South African University leads the way in sustainable urban agriculture

By George George Idowu

Through its innovative initiatives, the University of Johannesburg’s Centre for Ecological Intelligence (CEI) is pioneering sustainable urban agriculture, food security, and community engagement.

As a living laboratory for experiential learning, CEI has become a beacon of hope and progress in regions including Gauteng, Eastern Cape, and Mpumalanga.

CEI’s unique approach combines theoretical knowledge with practical application, offering hands-on research opportunities for students from various disciplines.

According to Godfrey Ndamane, the CEI project manager, the centre provides experiential learning through integrated food systems and incubation hubs. Students engage in projects such as aquaponics, hydroponics, agroecology, and the circular economy, gaining practical experience that bridges the gap between academia and real-world applications.

He said: “We train urban farmers, people who want to go into farming, and students who are curious about agriculture. We focus on crop production, but we also explore poultry farming and aquaculture. We aim each project to be commercially viable and impactful for our surrounding community,” Ndamane explained.

Since its inception, CEI has launched several groundbreaking projects. Notable among these is the integrated food systems project at the UJ Bunting Road campus, which transformed a barren hilltop into a vibrant hub for fish farming and vegetable cultivation.

This initiative and establishing a seedling nursery and growing tunnels and wormery exemplify CEI’s commitment to sustainability and practical learning.

CEI’s vermicomposting project, which converts organic waste into valuable compost using earthworms, highlights its dedication to sustainable waste management. This project promotes eco-friendly practices and fosters a strong relationship with the campus community.

At the heart of CEI’s mission is community engagement. The centre actively involves local communities in its projects, addressing social issues such as poverty, hunger, job creation, and climate change resilience. Partnerships with local schools like Yeoville Community School and New Nations High School have led to the establishment of food gardens and education on sustainable agriculture.

“I think gone are the days where universities are just there to produce graduates without impacting community development. We want to open up this place to people curious and passionate about making a difference,” Ndamane emphasised.

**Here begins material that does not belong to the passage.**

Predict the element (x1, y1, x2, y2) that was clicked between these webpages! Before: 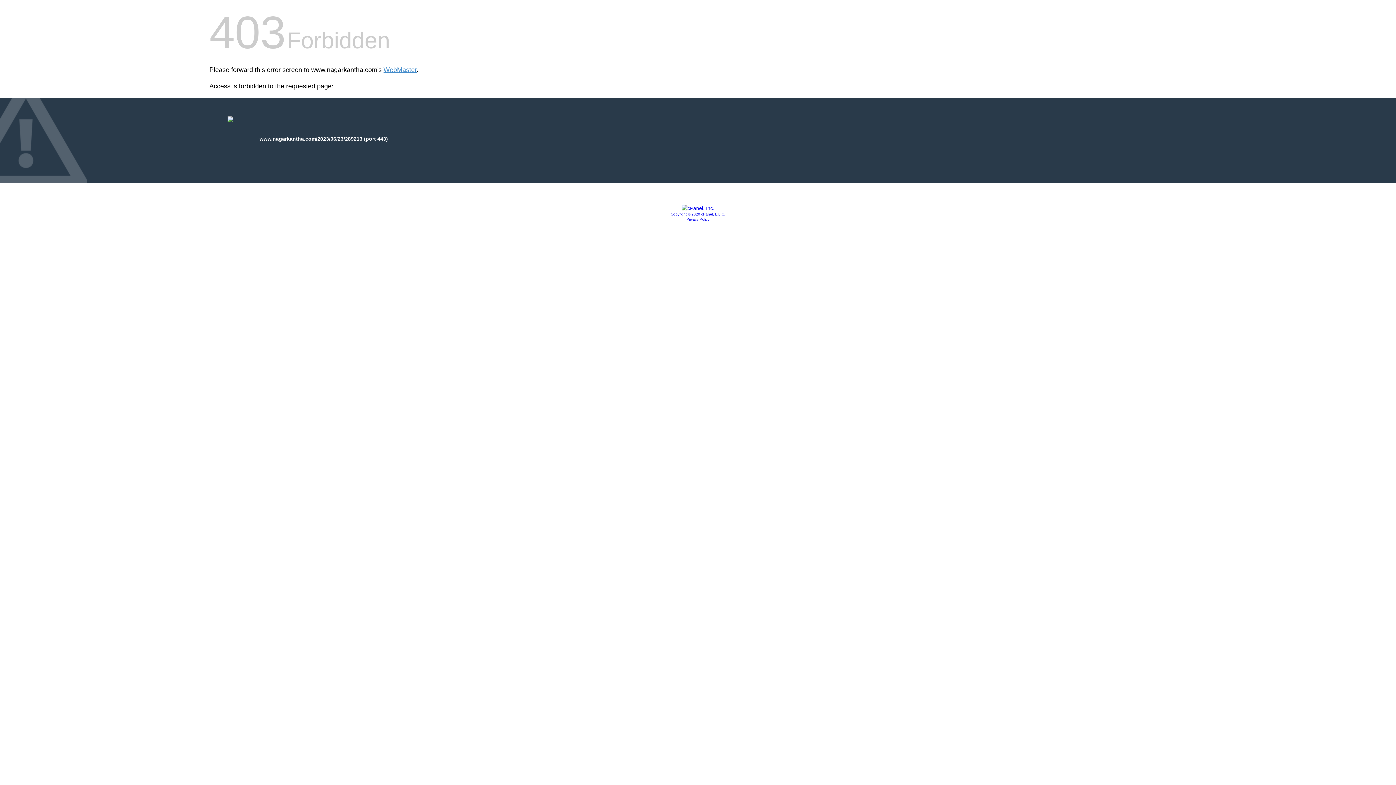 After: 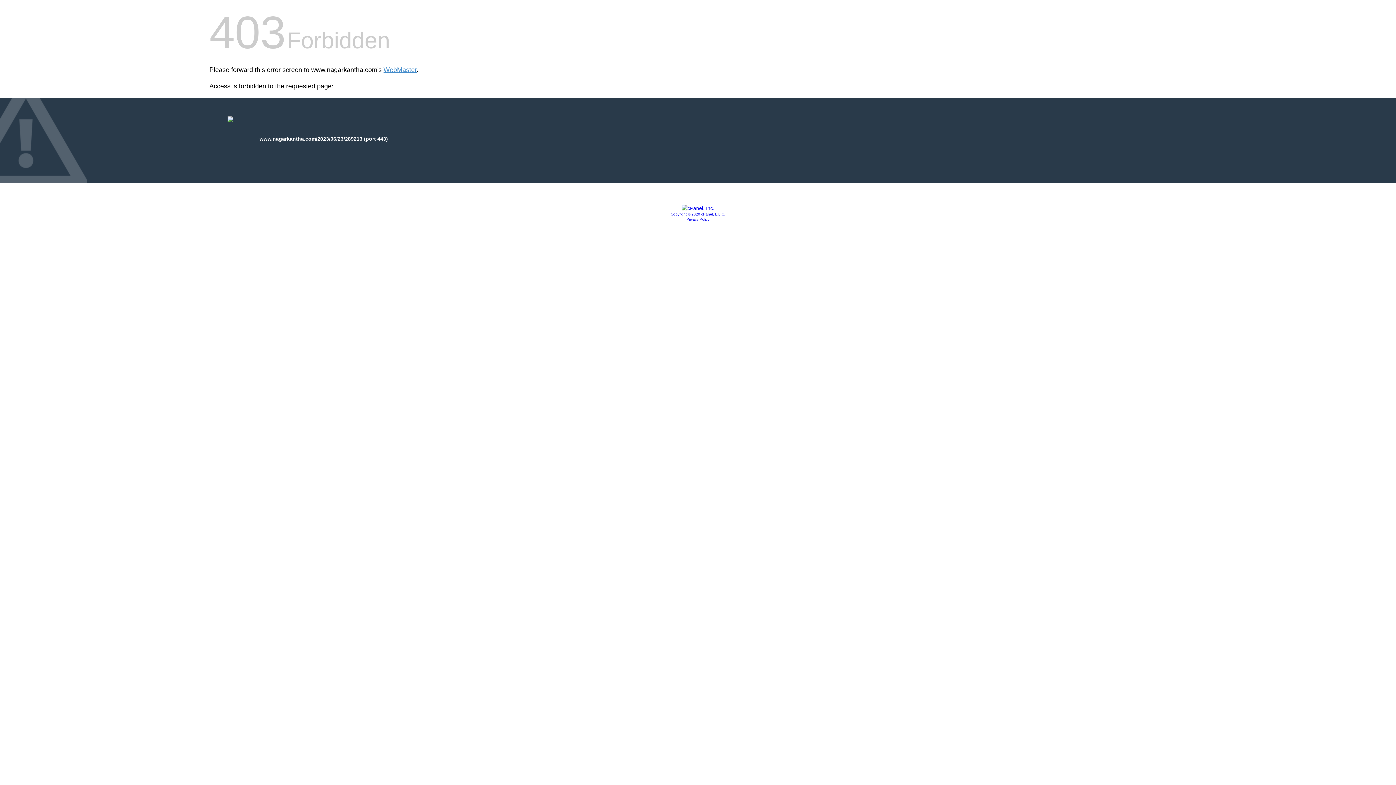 Action: bbox: (670, 212, 725, 216) label: Copyright © 2020 cPanel, L.L.C.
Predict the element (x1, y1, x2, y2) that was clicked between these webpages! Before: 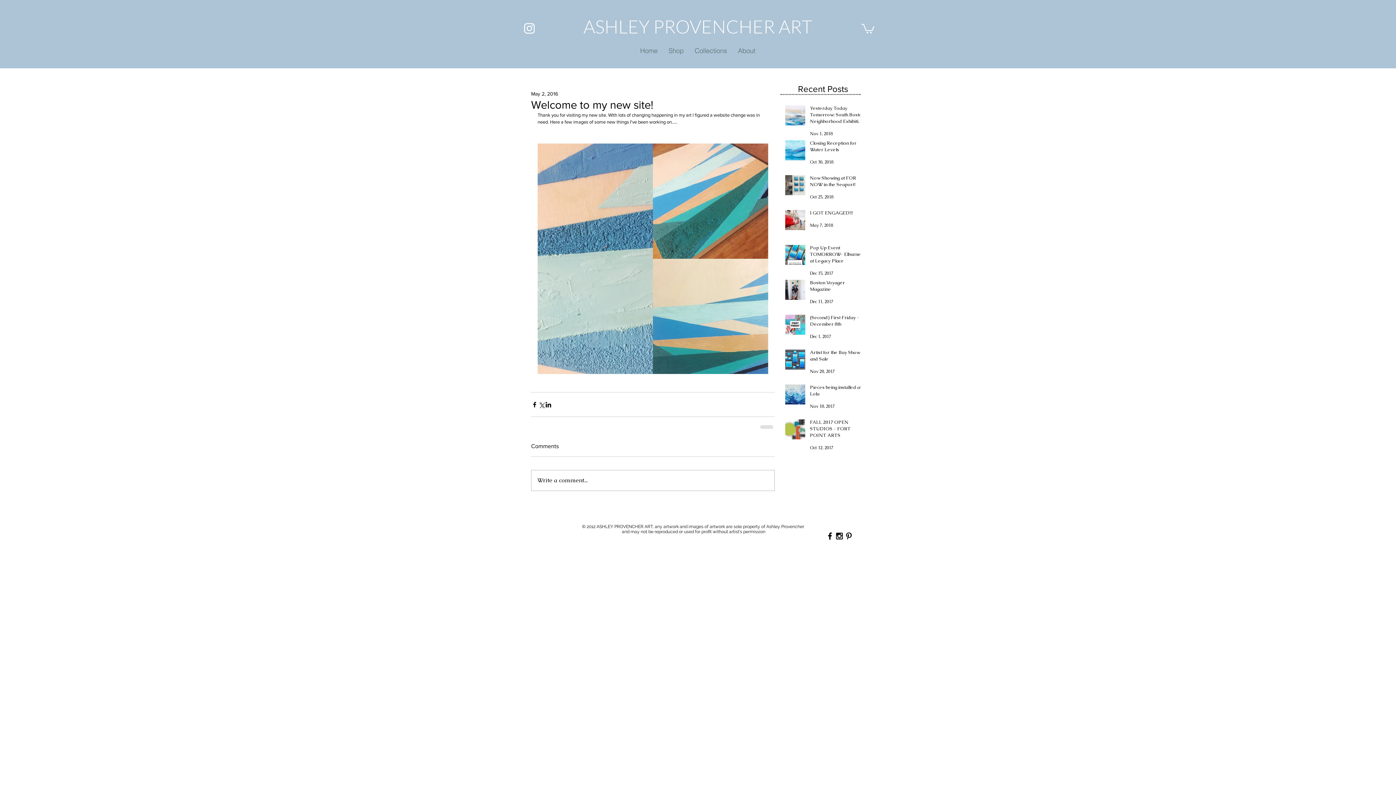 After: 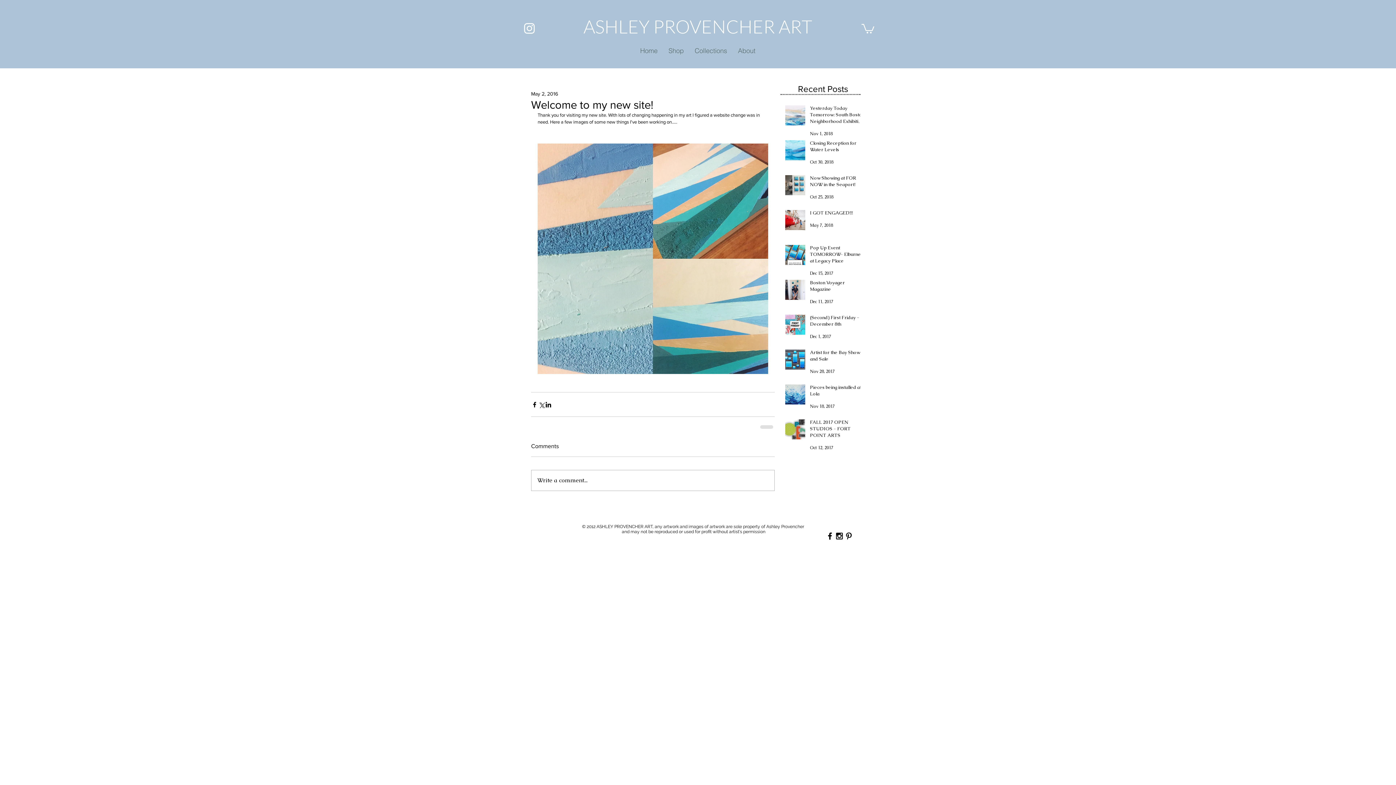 Action: bbox: (844, 531, 853, 541) label: Black Pinterest Icon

CEI’s achievements are numerous, from providing aquaponics training to students and unemployed individuals to supplying produce to the Waterford Restaurant, a commercial venture for UJ’s School of Tourism and Hospitality.

These initiatives demonstrate CEI’s success in creating a semi-commercial model that benefits the university and the broader community.

CEI plans to expand its projects and enhance its research capabilities. Future initiatives include developing a solar greenhouse fully operated on solar energy, further solidifying its position as a leader in sustainable food systems and ecological intelligence.

“The Centre for Ecological Intelligence is a testament to the power of collaborative, inclusive, and sustainable practices in urban agriculture. By transforming theoretical knowledge into practical solutions, CEI not only advances academic research but also creates tangible benefits for local communities,” he concluded.

As CEI continues to grow and innovate, it stands as a model for how universities can contribute to building a fair, just, and sustainable society.